> On Thu, Aug 07, 2025 at 09:37:24AM +0000, Thomas de Bock wrote:
> > Why does that it not matter that the destination of all the chain blocks'
> > FALSE edge is the same, if we have:
> > <bb 1> :
> > _1 = this_13(D)->a;
> > _2 = _14(D)->a;
> > if (_1 == _2)
> >   goto <bb 2>; [INV]
> > else
> >   goto <bb X>; [INV]
> > <bb 2> :
> > _3 = this_13(D)->b;
> > _4 = _14(D)->b;
> > if (_3 == _4)
> >   goto <bb 3>; [INV]
> > else
> >   goto <bb Y>; [INV]
> > ...
> > Where X != B, and we replace bb 1 and 2 with, for example, a single bb:
> >
> > <bb 4> :
> > _5 = &this_13(D)->a;
> > _6 = &_14(D)->a;
> > _7 = __builtin_memcmp(_5, _6, somelen)
> > if (_1 == _2)
> >   goto <bb 3>; [INV]
> > else
> >   goto <bb Z>; [INV]
> >
> > How are we going to decide what block Z is, since <bb 1> and <bb 2> go 
> > somewhere
> > different when their respective field was found to not match, but in <bb 4> 
> > we
> > do not know which field caused the mismatch so we can only branch to 1 
> > block.
> > But using either X or Y for Z will result in an "optimization" that changes 
> > the
> > program's behaviour.

> In order to replace the series of equality comparisons with memcmp, all the
> edges for cases when the two SSA_NAMEs aren't equal (so for == the
> EDGE_FALSE_VALUE destination, for != EDGE_TRUE_VALUE destination) have to be
> the same.  So, X has to be the same as Y in your example above.
> And the other edges have to point to (except for the last bb in the series)
> point to the bb with next comparison.

Ah it seems I misunderstood you, that's exactly the point I was
trying to illustrate.

> Furthermore, not just that, but if there are any PHIs in that basic block,
> for all PHIs the PHI arguments from all those edges have to be the same.
> Otherwise the optimization needs to give up.

> BTW, I don't think the pattern recognition should be done too early, I think
> it should be done shortly after IPA optimizations, so that all inlining is
> done and you can actually see everything.

Agreed, though if the optimization ends up only being applied to default ==
operators, an alternative could be to just recurse into fields' default
== operators and merging them, before inlining happens.
Since applying it after inlining of the == operator happens,
(I assume) makes it impossible to apply it only to the default equality 
operators.

>         Jakub


Btw, was hoping you could look at this part of my previous e-mail
and tell me what you think.

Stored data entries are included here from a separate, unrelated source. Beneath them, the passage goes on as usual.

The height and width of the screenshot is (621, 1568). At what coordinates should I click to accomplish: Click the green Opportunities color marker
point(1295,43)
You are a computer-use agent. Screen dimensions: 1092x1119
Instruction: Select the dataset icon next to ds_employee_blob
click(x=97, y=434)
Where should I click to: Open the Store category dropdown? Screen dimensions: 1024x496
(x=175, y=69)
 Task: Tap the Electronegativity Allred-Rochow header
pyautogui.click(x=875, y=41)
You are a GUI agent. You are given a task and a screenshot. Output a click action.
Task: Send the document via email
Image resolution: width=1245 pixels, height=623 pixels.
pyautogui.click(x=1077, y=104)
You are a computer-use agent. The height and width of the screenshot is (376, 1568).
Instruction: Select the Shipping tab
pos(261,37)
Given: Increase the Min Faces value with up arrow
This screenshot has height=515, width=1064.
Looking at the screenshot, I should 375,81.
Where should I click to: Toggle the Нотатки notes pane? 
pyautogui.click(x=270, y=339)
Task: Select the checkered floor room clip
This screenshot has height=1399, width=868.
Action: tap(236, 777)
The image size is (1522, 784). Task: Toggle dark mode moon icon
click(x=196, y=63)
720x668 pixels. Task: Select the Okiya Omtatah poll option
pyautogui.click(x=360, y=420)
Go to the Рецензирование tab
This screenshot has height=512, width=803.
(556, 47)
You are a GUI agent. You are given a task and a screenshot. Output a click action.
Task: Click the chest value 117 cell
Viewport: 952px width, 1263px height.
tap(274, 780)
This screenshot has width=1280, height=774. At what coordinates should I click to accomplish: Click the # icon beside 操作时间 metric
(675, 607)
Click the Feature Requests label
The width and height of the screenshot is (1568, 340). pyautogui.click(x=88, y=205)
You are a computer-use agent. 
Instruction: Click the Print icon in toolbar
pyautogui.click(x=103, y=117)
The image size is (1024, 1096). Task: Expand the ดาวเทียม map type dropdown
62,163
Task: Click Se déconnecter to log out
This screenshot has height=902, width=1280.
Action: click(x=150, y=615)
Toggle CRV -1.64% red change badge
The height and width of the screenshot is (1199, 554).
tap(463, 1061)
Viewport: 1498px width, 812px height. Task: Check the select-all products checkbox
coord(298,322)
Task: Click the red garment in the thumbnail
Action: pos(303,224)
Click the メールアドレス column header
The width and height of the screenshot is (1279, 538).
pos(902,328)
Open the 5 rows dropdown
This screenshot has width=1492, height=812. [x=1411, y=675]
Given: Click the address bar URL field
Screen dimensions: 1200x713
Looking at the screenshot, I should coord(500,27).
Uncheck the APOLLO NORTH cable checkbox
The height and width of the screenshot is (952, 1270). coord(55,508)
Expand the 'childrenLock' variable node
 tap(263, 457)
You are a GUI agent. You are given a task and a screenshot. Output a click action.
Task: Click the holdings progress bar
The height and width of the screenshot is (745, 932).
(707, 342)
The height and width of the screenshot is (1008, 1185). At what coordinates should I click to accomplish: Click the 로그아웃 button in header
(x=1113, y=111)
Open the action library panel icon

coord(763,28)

Since it's very hard to do more work
on the optimization currently without a solid knowledge of what
use-cases should be respected:

"I see what you mean, I think there is probably no way to apply the
optimization to all functions then indeed, since there is no way to
know if the early break on inequality of a field was arbitrary
or because it indicates the following data will be out of range.
My main goal currently though is applying the optimization to
the default comparison operator, and is it not undefined
behaviour to call it on an incomplete struct?

For -O2:
bool __attribute__((noinline))
f(std::array<int32_t, 4>* x, std::array<int32_t, 4>* y) {
    return *x == *y;
}

int main() {

  std::array<int32_t, 4>* a;
  std::array<int32_t, 4>* b;
  a = (std::array<int32_t, 4>*)malloc(sizeof(std::array<int32_t, 3>));
  b = (std::array<int32_t, 4>*)malloc(sizeof(std::array<int32_t, 3>));
  return f(a, b);
}
Also generates a memcmp call which reads out of bounds of the allocated
memory, doesn't this show that for default equality we can assume
that all the structure's data was allocated?

https://www.open-std.org/JTC1/SC22/WG21/docs/papers/2014/n4114.htm
Does specify "a comparison of the subobjects that have the same position
in both objects against each other until one subobject is not equal to
the other."
But I don't see anything regarding when the memory should be loaded.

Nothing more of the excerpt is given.